Il y a « L’histoire du pays » qui reprend le discours très biaisé des « chemins de l’histoire » de 2018, tous les jeudis au JT sur 8 semaines, avec le même animateur, les mêmes travers : très Euro-centré, marginalisant l’histoire Kanak avec une certaine condescendance, parfois indignation.

Il y a « Bon à savoir » caricature simplifiée du document de l’État, le présentant à nouveau, en clips rapides et réducteurs, toujours sans aucune analyse ou esprit critique : NC1ere se fait JT d’État partisan, sur la nationalité, la monnaie, les transferts financiers, etc. Un militantisme pur et dur.

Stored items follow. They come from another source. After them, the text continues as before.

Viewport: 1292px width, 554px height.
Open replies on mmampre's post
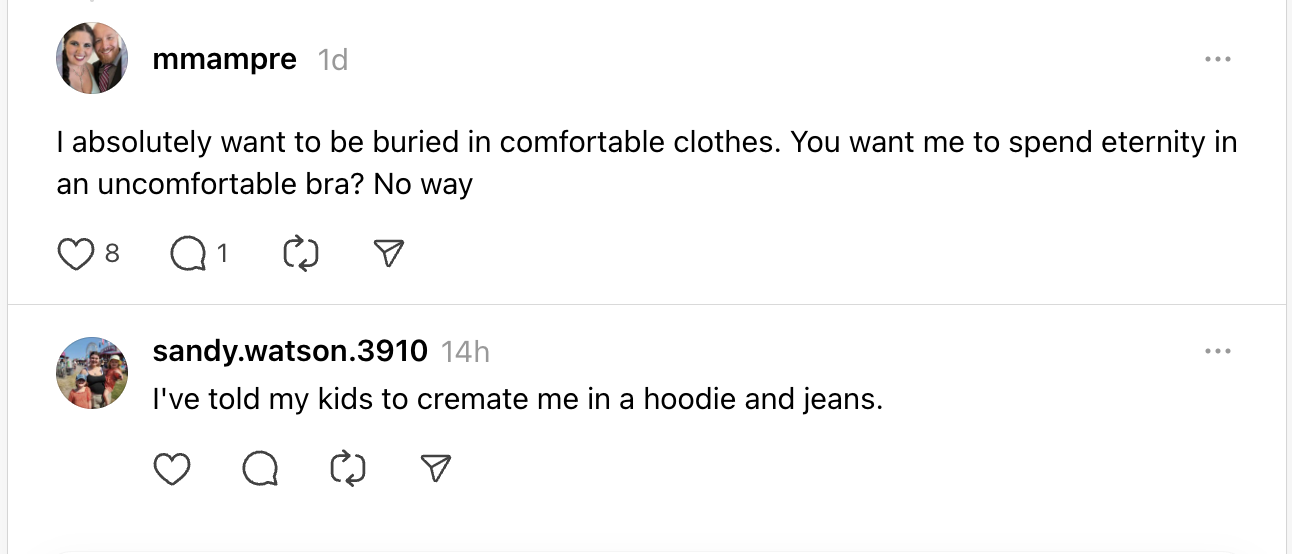[x=186, y=254]
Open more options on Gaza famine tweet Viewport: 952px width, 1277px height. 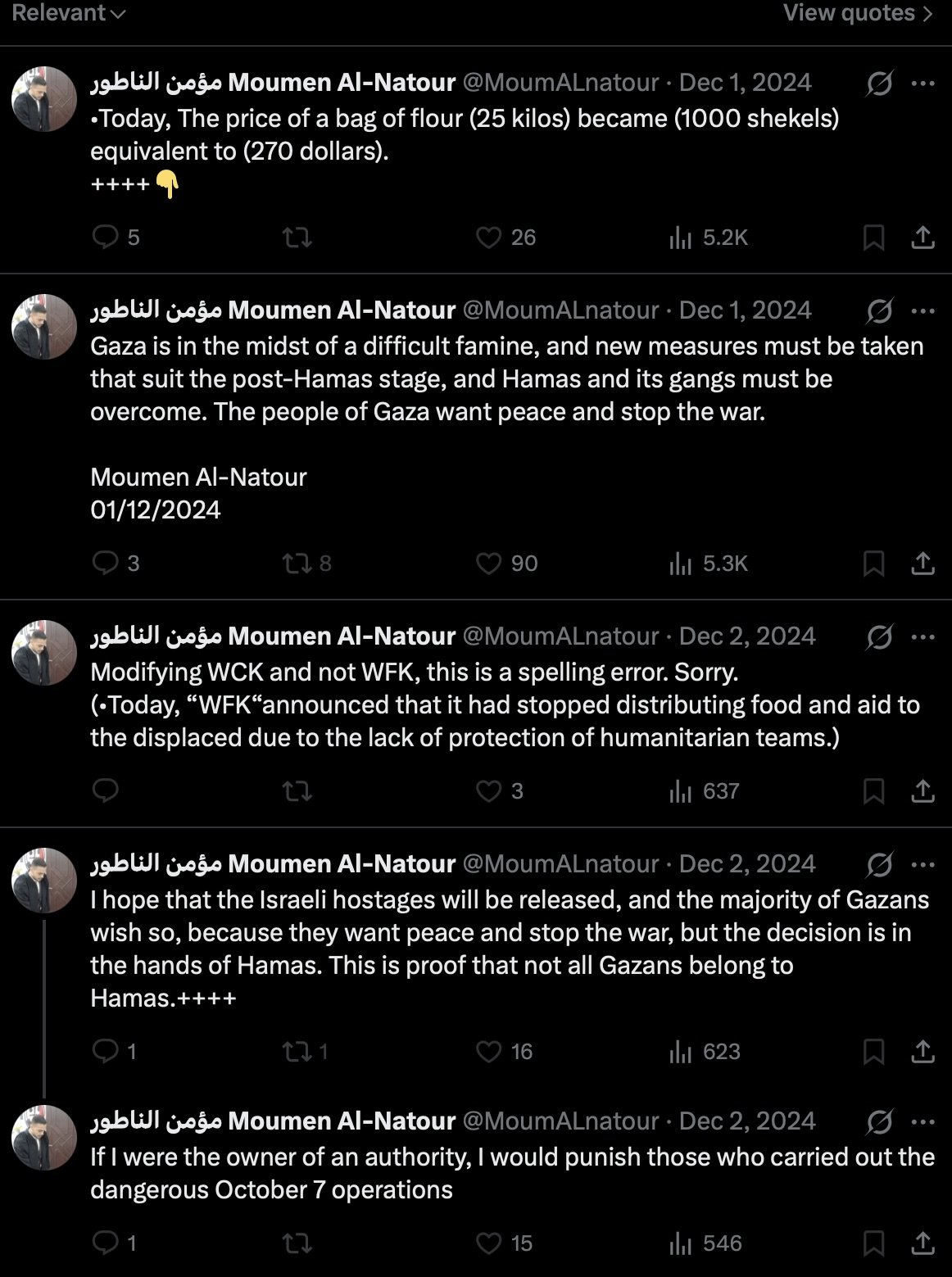click(x=923, y=310)
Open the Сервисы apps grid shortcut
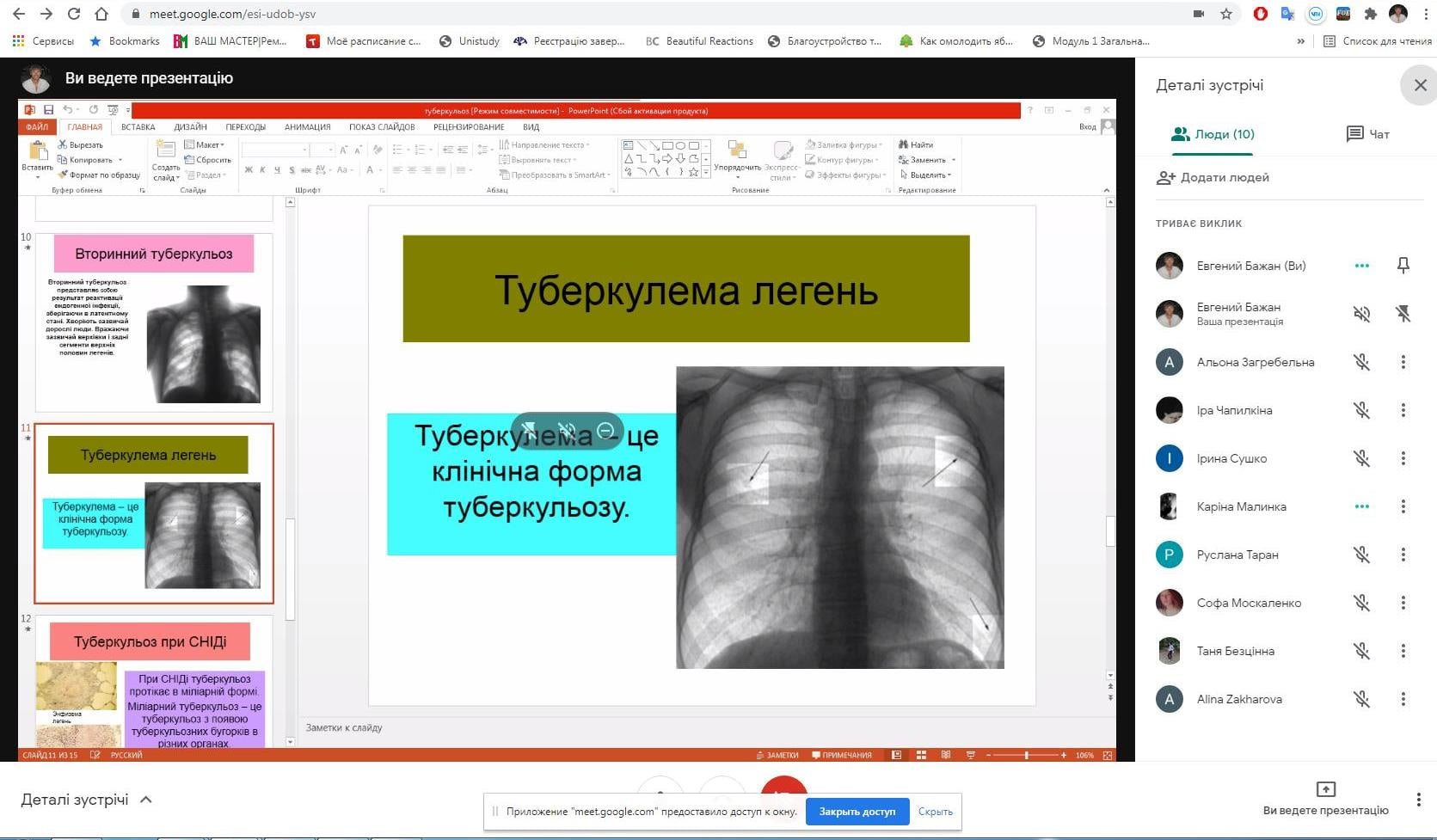Viewport: 1437px width, 840px height. coord(42,41)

Avec des erreurs, des oublis, des approximations, des clichets simplistes...

4) L’unique quotidien, « Les Nouvelles Calédoniennes ».

Ex-titre du groupe Hersant / Tapie, il est opportunément racheté en 2013 (le 1er référendum pouvait être déclenché à partir de 2014) par trois grandes familles locales richissimes et de droite : Lavoix, membre fondateur du RPCR, Jeandot (Import automobiles), et Montagnat (Mines). Dans le panier étaient aussi une radio (NRJ), deux imprimeries (IRN et Pacific Print), et un hebdo (Paru Vendu).

Le lien fort avec les annonceurs, source de revenus clé, empêche toute création d’un second quotidien dans ce marché restreint, bien qu’ils furent longtemps deux, avec « la France Australe » (sic).

La moitié des journalistes claquent alors la porte. Un rédacteur en chef de choc est nommé, O. Poisson, 18 ans à Nice-Matin, une référence de la droite dure ; Nice est d’ailleurs jumelée à Nouméa.

L’équipe rédactionnelle est alors complétée de jeunes métropolitains, bafouant ainsi l’emploi local ; et l’on peine à y trouver quelque océanien ou Kanak, voire caldoche, à part … aux rotatives.

La puissance est considérable : il passe de main en main dans les familles et les entreprises voire salles d’attente ; il a des affiches devant chaque lieu de vente, stations, magasins, tabacs. Son site laisse transpirer dans nos boites email des articles opportunément choisis en accès libre.

5) Les Radios privées

RRB, « Radio Rythme Bleu », créée par le RPR local, est la radio quasi officielle des anti indépendance. Il y a un pendant indépendantiste, Radio Djiido. Chacune vit difficilement, mais les aides vont davantage à RRB, qui peut ainsi payer des droits d’émission lui permettant d’être présente partout, notamment sur route en ‘Brousse’ et dans bien des tribus éloignées, là ou Djiido peine à être audible.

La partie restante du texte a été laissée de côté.